Data items
■ ■ ■ ■ ■
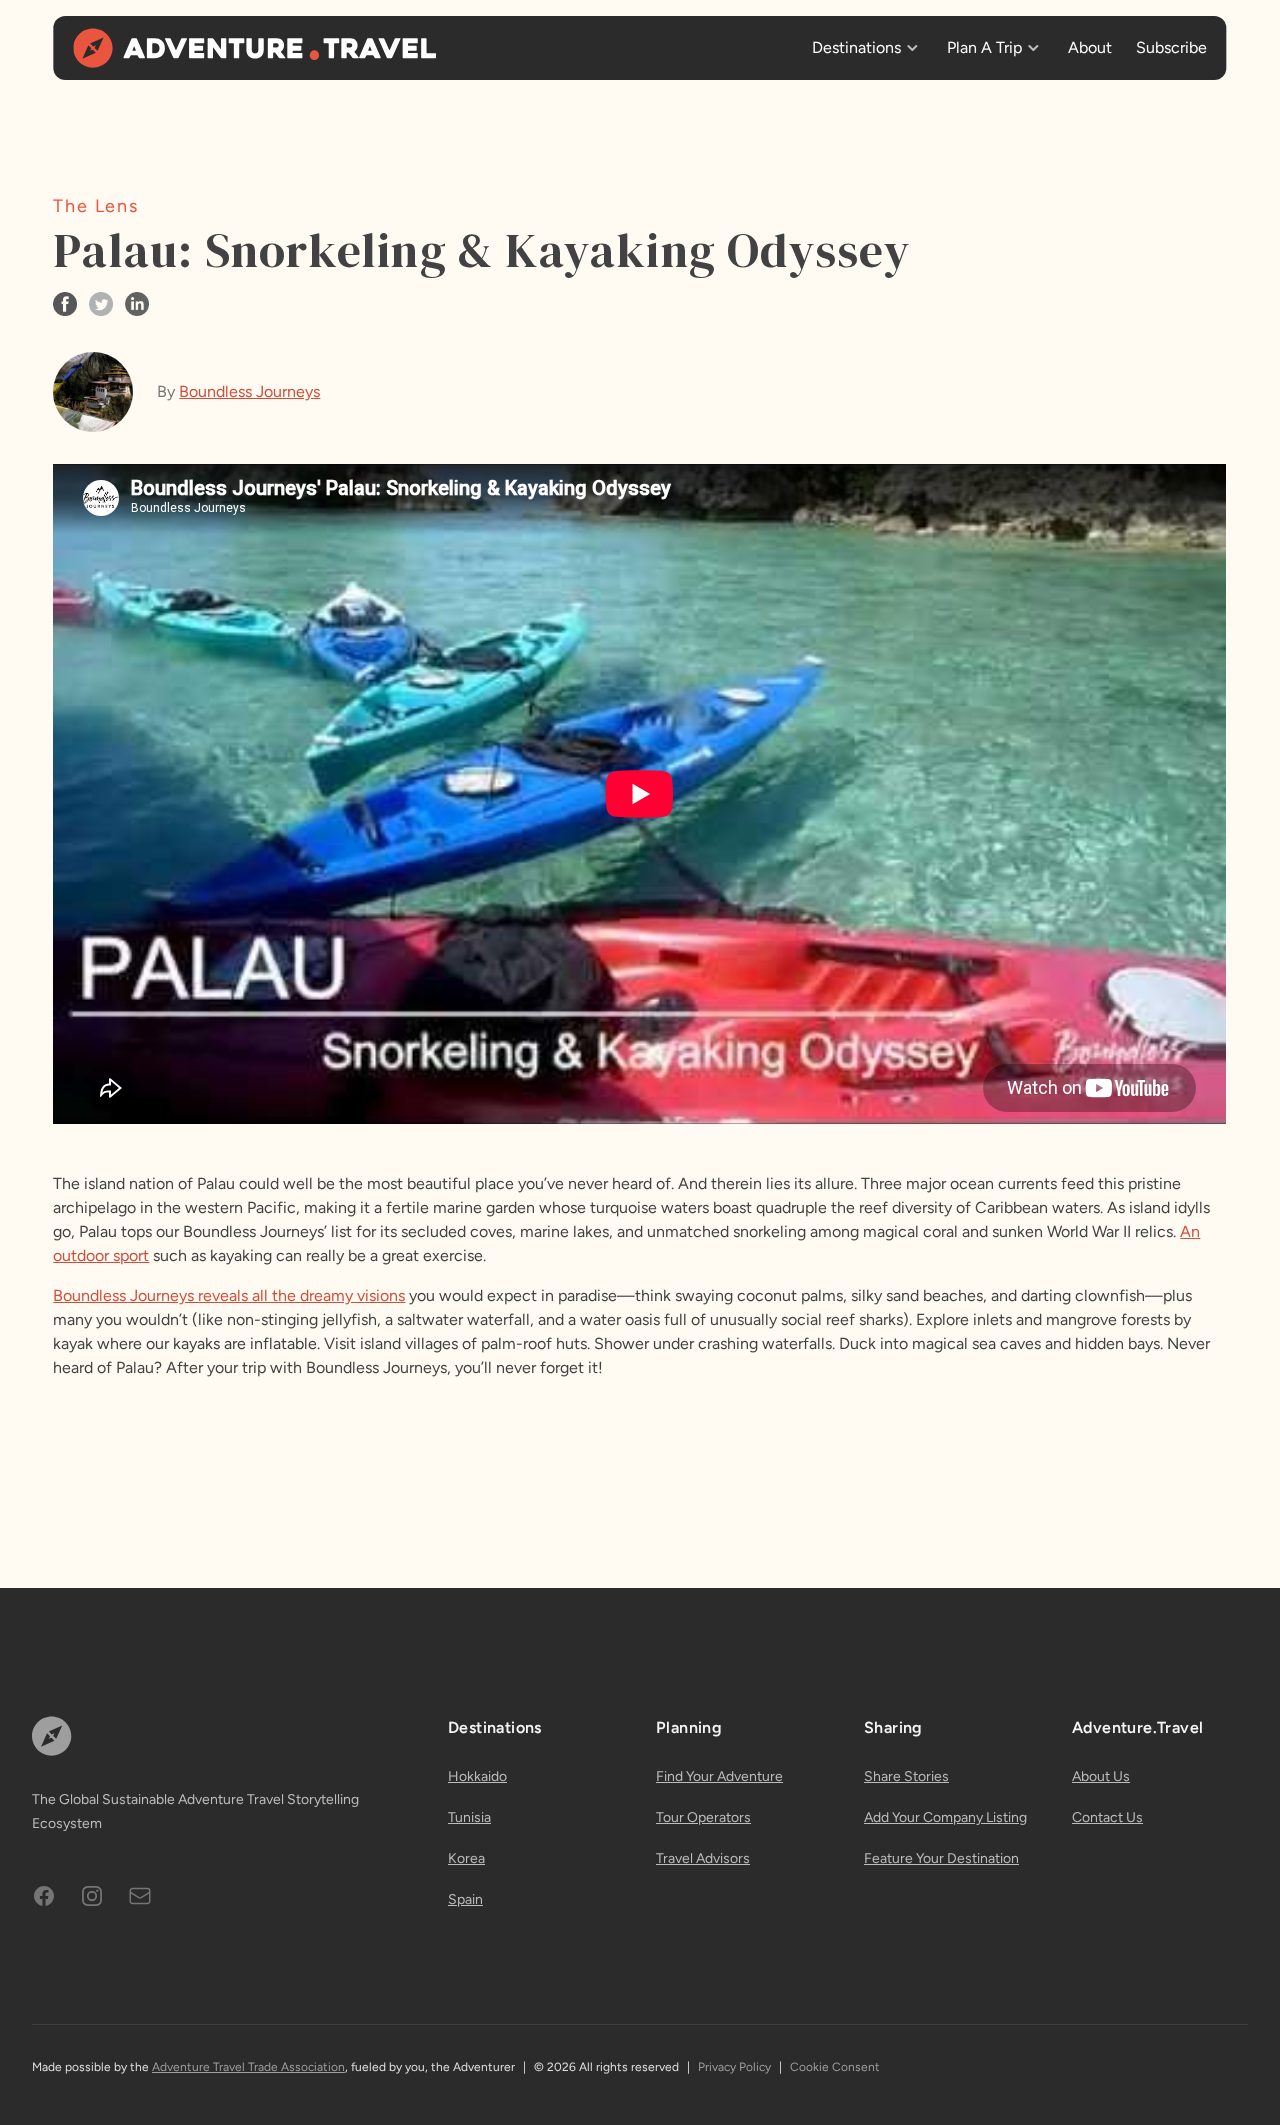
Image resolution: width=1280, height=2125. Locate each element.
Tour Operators (703, 1817)
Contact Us (1107, 1817)
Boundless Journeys (249, 391)
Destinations (856, 47)
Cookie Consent (835, 2067)
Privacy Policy (734, 2067)
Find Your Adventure (719, 1776)
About (1090, 47)
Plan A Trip (984, 47)
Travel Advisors (703, 1858)
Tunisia (469, 1817)
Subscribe (1171, 47)
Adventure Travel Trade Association (248, 2067)
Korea (466, 1858)
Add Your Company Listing (945, 1817)
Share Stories (906, 1776)
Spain (465, 1899)
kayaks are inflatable (245, 1343)
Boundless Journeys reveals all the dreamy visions (229, 1295)
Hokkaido (477, 1776)
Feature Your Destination (941, 1858)
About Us (1101, 1776)
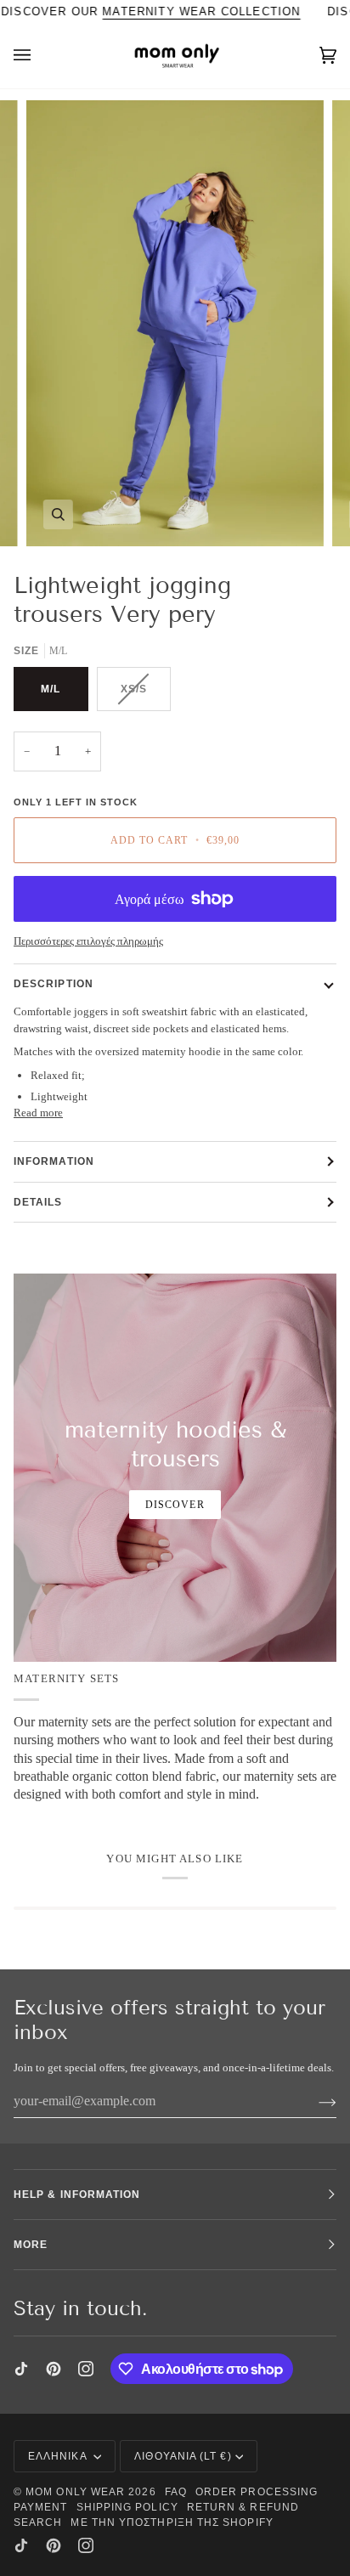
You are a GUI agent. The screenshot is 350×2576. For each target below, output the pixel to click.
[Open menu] (39, 55)
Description (53, 984)
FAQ (176, 2492)
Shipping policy (127, 2507)
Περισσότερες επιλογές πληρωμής (88, 941)
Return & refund (243, 2507)
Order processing (256, 2492)
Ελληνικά (59, 2456)
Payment (41, 2507)
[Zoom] (58, 514)
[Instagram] (85, 2368)
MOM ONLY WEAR (75, 2492)
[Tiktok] (21, 2368)
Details (38, 1202)
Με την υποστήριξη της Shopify (172, 2522)
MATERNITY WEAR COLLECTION (202, 11)
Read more (38, 1112)
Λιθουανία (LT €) (182, 2456)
■ ■ ■ ■ ■
• **TASK TO CARRY OUT**
The answer should be all lines from the entries above that hold the word "Your".

• **RESPONSE TO THE EXERCISE**
Find Your Adventure (719, 1776)
Add Your Company Listing (945, 1817)
Feature Your Destination (941, 1858)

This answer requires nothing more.